Nicolas Forissier (/fr/; born 17 February 1961) is a French politician who has represented the 2nd constituency of the Indre department in the National Assembly since 2017, previously holding the seat twice, from 1993 to 2004 and again from 2007 until his defeat in 2012. A member of The Republicans (LR), he was appointed Secretary of State for Agriculture, Food, Fisheries and Rural Affairs in 2004, a position he retained until 2005.

==Career==
Forissier started his political career as a Deputy Mayor of La Châtre in 1989, before his election to the mayorship in 1995, an office he would retain until 2017. From 2002 to 2017, he also presided over the communauté de communes de La Châtre et Sainte-Sévère. In 2017, he was appointed honorary mayor by the prefect of Indre.

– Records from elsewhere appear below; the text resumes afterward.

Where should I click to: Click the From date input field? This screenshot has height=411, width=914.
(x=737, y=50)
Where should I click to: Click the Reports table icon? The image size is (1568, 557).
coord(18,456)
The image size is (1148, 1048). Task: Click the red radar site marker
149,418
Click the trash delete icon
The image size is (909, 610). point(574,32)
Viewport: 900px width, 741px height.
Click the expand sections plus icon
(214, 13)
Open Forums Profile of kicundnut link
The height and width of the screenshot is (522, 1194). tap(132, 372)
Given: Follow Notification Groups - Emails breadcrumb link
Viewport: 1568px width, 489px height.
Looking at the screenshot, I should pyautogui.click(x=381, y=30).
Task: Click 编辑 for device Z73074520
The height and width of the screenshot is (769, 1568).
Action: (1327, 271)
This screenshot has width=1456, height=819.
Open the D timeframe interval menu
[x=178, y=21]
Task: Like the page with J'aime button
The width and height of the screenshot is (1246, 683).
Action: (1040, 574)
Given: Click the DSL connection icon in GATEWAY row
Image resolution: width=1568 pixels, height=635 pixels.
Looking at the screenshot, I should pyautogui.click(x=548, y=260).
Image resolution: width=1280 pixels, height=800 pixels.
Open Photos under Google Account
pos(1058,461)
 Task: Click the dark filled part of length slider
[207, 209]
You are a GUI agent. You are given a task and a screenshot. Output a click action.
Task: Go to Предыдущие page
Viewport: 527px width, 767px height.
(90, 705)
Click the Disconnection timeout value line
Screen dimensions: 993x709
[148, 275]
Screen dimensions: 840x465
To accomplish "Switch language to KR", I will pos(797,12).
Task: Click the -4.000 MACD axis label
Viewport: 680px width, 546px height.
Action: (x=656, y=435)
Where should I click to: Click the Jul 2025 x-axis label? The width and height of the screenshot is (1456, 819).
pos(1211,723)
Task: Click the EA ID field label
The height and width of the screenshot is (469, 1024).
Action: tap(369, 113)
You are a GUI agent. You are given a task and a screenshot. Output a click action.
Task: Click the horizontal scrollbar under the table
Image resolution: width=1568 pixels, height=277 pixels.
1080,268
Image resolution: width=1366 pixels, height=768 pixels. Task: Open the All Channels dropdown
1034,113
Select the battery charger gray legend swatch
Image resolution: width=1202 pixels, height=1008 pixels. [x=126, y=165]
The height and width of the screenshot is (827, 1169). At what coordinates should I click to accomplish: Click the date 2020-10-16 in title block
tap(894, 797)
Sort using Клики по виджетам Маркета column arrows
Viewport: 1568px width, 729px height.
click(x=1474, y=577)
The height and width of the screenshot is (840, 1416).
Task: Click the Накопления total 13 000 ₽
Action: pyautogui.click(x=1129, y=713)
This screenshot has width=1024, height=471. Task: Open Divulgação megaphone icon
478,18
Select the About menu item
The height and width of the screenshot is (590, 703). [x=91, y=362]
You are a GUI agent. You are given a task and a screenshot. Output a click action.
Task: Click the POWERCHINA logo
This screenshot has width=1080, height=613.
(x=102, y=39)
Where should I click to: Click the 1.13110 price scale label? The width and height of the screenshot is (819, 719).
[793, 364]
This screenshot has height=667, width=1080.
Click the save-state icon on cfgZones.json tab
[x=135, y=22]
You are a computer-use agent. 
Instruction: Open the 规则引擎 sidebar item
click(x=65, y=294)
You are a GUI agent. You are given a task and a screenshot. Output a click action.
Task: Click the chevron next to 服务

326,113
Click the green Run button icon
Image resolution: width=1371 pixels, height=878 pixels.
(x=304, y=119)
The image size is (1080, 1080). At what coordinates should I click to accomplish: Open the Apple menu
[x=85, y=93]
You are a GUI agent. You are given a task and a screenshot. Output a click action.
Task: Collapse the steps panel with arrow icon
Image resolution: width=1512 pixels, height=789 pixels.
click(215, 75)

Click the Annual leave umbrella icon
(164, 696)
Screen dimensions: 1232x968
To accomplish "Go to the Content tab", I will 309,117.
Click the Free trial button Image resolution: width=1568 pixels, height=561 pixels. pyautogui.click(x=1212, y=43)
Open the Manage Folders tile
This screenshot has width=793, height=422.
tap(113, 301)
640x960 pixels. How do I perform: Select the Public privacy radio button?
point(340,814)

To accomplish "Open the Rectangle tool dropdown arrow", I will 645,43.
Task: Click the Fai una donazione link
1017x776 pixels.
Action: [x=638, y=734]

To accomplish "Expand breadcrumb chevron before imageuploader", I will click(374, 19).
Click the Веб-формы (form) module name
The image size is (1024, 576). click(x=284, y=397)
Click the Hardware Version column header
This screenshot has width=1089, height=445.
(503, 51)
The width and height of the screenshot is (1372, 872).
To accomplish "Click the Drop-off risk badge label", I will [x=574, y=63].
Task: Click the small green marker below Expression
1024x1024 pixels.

In the 1993 legislative election, Forissier was elected to the National Assembly in the 2nd constituency of Indre. He was reelected in 1997, 2002, 2007, 2017, 2022 and 2024. In Parliament, he has served on the Production Committee (1993–2002), Finance Committee (2002–2004, 2007–2012, 2017–2020) and Foreign Affairs Committee (2020–present). In addition to his committee assignments, he has presided over the French-Argentinian Parliamentary Friendship Group since 2017, a position he previously held twice (2002–2004, 2007–2009). He also presided over the French-Mauritanian Parliamentary Friendship Group (1997–2002) and French-Indian Parliamentary Friendship Group (2009–2012).

From 2004 to 2005, Forissier served as Secretary of State for Agriculture, Food, Fisheries and Rural Affairs under successive Agriculture Ministers Hervé Gaymard and Dominique Bussereau in the third government of Prime Minister Jean-Pierre Raffarin.

In 2015, Forissier was elected to the Regional Council of Centre-Val de Loire. In 2021, he led a joint ticket between The Republicans, the Union of Democrats and Independents, the Rurality Movement, The Centrists and Soyons libres, but placed second behind incumbent Regional Council President François Bonneau of the Socialist Party.

==Political positions==
In The Republicans' 2017 leadership election, Forissier endorsed Laurent Wauquiez.